Easing the pain

Program helps women identify and treat vulvodynia, an oft-overlooked condition that causes chronic genital pain

It is the most common cause of sexual pain in women under the age of 30, but few who suffer from it could even put a name to it.

Now, thanks to a unique program involving a multidisciplinary team of health care providers and scientists from the UBC Department of Obstetrics & Gynaecology and Vancouver General Hospital (VGH), women who suffer from vulvodynia are finding hope, and researchers are on their way to identifying effective treatment strategies.

What is vulvodynia?

Vulvodynia is the recurrent or persistent pain or discomfort – burning, stinging or rawness – in the genital area when no other causes can be found. Thought to be caused by oversensitivity of the nerve endings at the entrance to the vagina, women with provoked vestibulodynia – the most common form of vulvodynia – can experience excruciating pain with the insertion of a tampon, when undergoing genital examinations and during sexual activities.

An estimated one in eight women experience vulvodynia for at least three months during their reproductive years. Some have reported constant pain for more than 20 years.

“And these are the confirmed cases,” says Carolin Klein, a psychologist and Director of the Multidisciplinary Vulvodynia Program (MVP) at UBC and VGH. “Since it’s not a well-known condition amongst health professionals, vulvodynia is often misdiagnosed as a yeast infection, a skin condition or as purely psychological.”

Diagnosis often difficult

According to a 2000 study led by UBC Obstetrics & Gynaecology Assistant Professor Dr. Leslie Sadownik, 90 per cent of women with vulvodynia seek help but it takes an average of six to eight doctor’s visits – to family physicians, gynaecologists and dermatologists – before they are properly diagnosed.

“Many women are relieved just to be properly diagnosed, but the battle doesn’t end there,” says Klein. “There are a number of treatment options – medications, pelvic floor physiotherapy, psychological approaches, and even surgery when all else fails – but at this time it’s still unclear which women will respond to which treatment approaches.”
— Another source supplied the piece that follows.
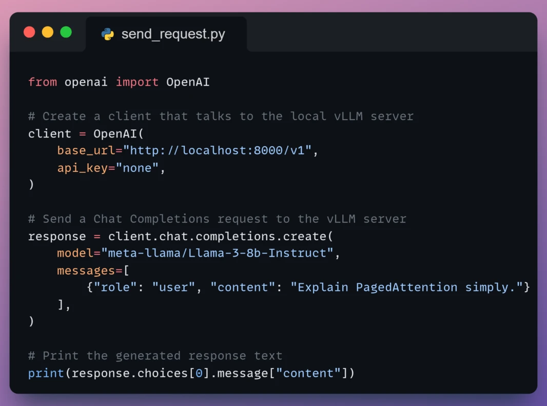
Task: Click the yellow minimize window button
Action: tap(48, 32)
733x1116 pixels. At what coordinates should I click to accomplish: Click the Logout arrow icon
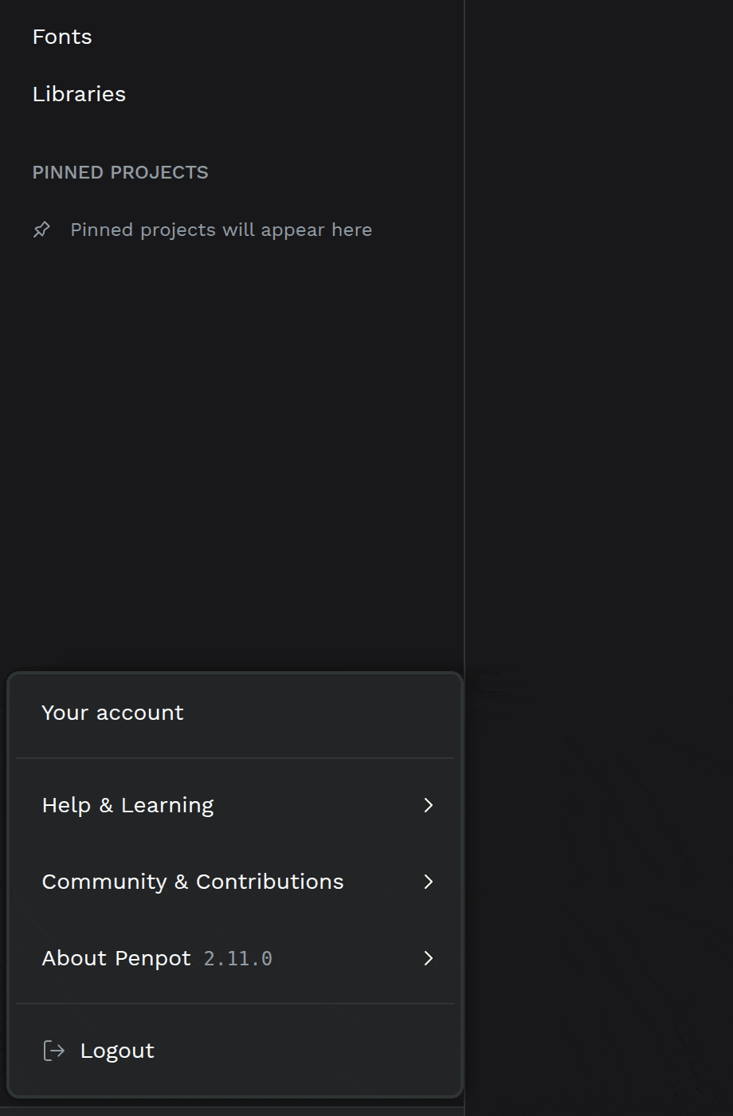point(53,1051)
Ninety per cent of women with vulvodynia seek help but it takes an average of six to eight doctor’s visits – to family physicians, gynaecologists and dermatologists – before they are properly diagnosed.
To meet that challenge, the MVP, consisting of a team of gynaecologists, psychological therapists, and a pelvic floor physiotherapist, was established in 2008 through a donation from Ms. Leslie Diamond. Over the course of 12 weeks, up to 12 women at a time are enrolled in the program and attend educational seminars, psychological skills groups, and individual physiotherapy and gynaecology appointments at the Women’s Clinic at VGH. To date, approximately 250 women have completed the program.

“To the best of our knowledge, ours is the first multidisciplinary team approach to treating vulvodynia in North America,” says Klein, who adds that feedback from participants and research into the efficacy of the approach are showing promise.
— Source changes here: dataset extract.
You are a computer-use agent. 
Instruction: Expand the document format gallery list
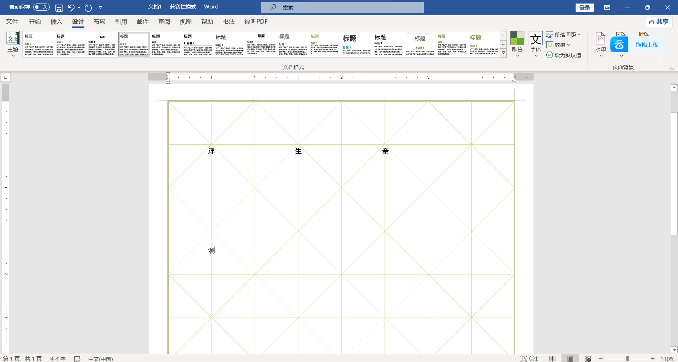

Treatment can change lives

One participant, in her post-program survey, wrote: “After four years of incessant pain, it was a relief to find people who weren’t dismissive and had a possible solution [where] previously the only responses I got were ‘it’s all in your head’ and ‘it should go away on its own.’”

Another participant, who was diagnosed just months after her wedding night, said she was “devastated, depressed and angry” and thought she “would never have true intimacy.” After completing the program, she reports the couple is now “having fun trying to get pregnant, something that even last year (we) would have had a hard time believing.”

“The inability to have sexual intercourse puts a huge strain on marriages and intimate relationships. Some women avoid sex or relationships altogether while others are devastated by the thought that, because they can’t engage in intercourse, they may never have children,” says Klein, who adds that the team recently received an e-mail from a past participant with a jubilant subject line: “I have a son!”